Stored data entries
════════════════

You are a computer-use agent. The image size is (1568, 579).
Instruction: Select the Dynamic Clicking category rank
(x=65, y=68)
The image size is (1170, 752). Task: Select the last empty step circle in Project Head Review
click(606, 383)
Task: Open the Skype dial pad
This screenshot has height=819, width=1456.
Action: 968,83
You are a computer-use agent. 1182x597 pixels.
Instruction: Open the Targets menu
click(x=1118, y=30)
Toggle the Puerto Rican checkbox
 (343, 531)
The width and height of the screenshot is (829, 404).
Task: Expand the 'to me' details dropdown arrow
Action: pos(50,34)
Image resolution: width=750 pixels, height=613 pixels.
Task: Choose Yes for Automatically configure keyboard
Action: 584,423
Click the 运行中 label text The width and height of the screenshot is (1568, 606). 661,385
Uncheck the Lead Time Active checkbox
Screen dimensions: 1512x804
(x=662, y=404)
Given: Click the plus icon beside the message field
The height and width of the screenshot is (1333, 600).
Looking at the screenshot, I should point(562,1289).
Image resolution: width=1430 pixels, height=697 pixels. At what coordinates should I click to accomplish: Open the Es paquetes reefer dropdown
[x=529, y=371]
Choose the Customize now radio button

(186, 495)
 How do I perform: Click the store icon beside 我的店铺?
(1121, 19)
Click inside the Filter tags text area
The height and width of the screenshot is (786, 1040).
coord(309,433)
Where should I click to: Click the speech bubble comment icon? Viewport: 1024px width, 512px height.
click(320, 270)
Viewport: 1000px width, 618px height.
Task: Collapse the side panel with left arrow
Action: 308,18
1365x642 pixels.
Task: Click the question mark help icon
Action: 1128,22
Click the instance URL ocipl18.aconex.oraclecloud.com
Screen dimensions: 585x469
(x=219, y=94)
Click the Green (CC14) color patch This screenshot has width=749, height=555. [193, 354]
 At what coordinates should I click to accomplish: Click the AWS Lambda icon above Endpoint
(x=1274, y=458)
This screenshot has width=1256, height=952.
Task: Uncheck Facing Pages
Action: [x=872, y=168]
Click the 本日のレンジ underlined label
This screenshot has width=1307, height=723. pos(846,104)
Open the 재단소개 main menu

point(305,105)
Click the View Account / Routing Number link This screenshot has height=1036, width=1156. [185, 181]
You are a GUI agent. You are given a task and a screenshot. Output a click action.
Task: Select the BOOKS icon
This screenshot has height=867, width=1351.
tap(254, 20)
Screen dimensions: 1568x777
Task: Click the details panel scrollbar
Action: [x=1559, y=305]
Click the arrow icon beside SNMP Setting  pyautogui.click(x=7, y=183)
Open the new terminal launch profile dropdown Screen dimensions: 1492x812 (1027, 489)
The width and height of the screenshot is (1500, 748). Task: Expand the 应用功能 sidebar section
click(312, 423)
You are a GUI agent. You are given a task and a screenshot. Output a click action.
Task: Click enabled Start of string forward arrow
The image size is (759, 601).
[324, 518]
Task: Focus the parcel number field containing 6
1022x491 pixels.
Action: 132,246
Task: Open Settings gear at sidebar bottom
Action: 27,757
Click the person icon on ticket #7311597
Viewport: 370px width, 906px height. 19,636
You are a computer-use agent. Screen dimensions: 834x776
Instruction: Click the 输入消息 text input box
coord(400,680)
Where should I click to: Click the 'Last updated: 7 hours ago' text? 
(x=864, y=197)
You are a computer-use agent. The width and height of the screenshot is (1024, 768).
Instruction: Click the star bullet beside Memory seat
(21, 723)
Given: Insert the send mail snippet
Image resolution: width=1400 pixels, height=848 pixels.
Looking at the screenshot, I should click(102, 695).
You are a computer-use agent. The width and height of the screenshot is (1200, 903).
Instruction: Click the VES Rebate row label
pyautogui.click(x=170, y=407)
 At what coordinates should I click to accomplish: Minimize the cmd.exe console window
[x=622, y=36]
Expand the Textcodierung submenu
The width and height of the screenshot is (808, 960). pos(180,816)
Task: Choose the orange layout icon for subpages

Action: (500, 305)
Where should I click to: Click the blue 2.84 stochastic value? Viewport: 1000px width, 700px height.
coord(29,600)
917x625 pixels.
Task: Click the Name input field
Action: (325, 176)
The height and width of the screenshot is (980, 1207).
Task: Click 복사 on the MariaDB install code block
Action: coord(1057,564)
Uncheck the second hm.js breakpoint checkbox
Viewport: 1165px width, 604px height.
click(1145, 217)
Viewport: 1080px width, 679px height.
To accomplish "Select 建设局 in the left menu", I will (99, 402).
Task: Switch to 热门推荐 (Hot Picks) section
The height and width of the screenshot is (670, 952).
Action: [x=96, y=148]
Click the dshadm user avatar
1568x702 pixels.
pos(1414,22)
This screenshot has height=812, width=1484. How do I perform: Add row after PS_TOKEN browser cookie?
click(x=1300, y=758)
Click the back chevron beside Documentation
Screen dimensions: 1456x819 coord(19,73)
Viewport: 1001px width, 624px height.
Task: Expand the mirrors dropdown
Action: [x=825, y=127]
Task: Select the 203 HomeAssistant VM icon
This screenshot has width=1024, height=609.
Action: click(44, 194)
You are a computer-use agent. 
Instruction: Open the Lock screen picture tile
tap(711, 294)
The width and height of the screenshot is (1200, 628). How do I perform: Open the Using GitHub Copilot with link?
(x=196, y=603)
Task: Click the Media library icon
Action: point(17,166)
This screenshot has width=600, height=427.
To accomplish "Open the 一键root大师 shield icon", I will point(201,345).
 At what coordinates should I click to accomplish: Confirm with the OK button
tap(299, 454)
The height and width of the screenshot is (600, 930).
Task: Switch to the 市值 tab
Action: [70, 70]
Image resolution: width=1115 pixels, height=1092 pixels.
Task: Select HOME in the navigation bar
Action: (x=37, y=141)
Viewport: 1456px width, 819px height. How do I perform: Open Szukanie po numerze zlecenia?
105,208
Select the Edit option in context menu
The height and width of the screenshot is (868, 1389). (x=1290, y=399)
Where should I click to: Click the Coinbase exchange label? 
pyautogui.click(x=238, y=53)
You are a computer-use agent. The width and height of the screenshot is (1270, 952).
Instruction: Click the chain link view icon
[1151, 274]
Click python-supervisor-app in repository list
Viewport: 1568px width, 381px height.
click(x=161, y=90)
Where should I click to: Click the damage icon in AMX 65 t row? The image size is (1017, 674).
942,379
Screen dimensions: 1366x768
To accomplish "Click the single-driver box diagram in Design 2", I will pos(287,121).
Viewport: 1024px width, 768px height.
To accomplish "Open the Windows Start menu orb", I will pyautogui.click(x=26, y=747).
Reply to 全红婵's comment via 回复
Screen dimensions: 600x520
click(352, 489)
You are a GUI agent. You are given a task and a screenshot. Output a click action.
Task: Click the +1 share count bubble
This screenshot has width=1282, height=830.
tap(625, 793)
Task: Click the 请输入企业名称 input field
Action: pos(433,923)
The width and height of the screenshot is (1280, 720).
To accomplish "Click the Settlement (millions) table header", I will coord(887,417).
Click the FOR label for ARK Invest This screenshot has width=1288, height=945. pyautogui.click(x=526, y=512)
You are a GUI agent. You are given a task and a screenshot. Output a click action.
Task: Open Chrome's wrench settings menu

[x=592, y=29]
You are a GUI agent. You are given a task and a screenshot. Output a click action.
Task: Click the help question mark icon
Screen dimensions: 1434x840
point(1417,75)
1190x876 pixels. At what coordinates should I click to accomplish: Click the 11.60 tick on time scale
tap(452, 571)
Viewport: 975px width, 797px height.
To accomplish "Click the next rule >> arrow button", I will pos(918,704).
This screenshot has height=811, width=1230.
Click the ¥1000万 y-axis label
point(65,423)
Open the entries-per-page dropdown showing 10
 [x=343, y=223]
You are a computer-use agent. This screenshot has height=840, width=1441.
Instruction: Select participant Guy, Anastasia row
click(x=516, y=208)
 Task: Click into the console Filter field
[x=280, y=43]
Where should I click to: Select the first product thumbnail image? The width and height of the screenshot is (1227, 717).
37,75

════════════════

● **WHAT NEEDS TO BE DONE**
Render the lines from the one containing "Task: Select the 203 HomeAssistant VM icon" through the one containing "tap(711, 294)", both included, as a Markdown table with the columns Number and Record line, skipping any blank lines.

● **SOLUTION FOR THIS PROBLEM**
| Number | Record line |
|---|---|
| 1 | Task: Select the 203 HomeAssistant VM icon |
| 2 | This screenshot has width=1024, height=609. |
| 3 | Action: click(44, 194) |
| 4 | You are a computer-use agent.  |
| 5 | Instruction: Open the Lock screen picture tile |
| 6 | tap(711, 294) |